§ TASK GOAL
Copy the entries again, starting at the line that contains "Click into the Hashtags" and ending after the line that contains "(x=168, y=450)", with the requests left unchanged. Multiply every coordinate in the answers by 0.45 and round each result to a whole number, rounding halves up.

§ MATERIALS PROVIDED
-- BEGIN --
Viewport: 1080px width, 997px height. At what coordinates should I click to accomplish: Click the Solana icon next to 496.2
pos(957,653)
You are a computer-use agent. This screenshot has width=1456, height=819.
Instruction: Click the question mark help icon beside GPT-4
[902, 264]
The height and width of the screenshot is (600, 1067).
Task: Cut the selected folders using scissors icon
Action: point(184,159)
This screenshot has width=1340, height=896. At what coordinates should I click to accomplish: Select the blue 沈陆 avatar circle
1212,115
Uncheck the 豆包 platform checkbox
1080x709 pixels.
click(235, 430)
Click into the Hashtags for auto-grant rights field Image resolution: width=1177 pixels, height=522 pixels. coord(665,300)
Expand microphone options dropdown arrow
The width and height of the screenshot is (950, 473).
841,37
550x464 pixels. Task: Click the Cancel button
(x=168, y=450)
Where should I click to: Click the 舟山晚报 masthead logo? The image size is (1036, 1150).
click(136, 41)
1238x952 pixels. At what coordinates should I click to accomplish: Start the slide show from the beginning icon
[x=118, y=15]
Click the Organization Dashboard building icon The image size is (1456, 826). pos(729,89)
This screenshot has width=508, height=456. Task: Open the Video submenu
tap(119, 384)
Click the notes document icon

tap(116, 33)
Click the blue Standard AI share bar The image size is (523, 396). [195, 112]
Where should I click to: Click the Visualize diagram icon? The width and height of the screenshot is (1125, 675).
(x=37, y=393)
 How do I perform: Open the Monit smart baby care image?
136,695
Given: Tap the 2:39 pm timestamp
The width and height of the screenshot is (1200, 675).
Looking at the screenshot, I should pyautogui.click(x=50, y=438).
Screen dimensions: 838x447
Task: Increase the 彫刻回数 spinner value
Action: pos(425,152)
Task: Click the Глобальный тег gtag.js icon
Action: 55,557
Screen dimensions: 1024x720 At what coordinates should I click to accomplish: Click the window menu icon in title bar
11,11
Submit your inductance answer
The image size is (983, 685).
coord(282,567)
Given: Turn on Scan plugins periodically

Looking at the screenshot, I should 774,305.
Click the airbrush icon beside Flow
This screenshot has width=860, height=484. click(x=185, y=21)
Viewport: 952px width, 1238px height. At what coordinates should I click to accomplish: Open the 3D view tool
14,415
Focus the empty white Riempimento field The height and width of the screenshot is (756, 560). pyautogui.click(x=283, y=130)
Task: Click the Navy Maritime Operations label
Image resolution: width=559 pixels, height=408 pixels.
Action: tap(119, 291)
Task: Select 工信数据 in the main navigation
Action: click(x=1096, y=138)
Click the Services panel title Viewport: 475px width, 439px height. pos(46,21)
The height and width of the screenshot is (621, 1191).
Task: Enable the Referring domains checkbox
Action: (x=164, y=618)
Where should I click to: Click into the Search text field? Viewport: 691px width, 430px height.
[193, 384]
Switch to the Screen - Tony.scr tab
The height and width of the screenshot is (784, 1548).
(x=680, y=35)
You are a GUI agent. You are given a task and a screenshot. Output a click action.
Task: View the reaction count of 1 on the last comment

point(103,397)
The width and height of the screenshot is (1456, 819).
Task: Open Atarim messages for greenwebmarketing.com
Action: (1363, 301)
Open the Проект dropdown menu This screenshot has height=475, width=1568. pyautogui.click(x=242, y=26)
-- END --
§ RIGHT ANSWER
Click into the Hashtags for auto-grant rights field Image resolution: width=1177 pixels, height=522 pixels. coord(299,135)
Expand microphone options dropdown arrow
The width and height of the screenshot is (950, 473).
378,17
550x464 pixels. Task: Click the Cancel button
(x=76, y=203)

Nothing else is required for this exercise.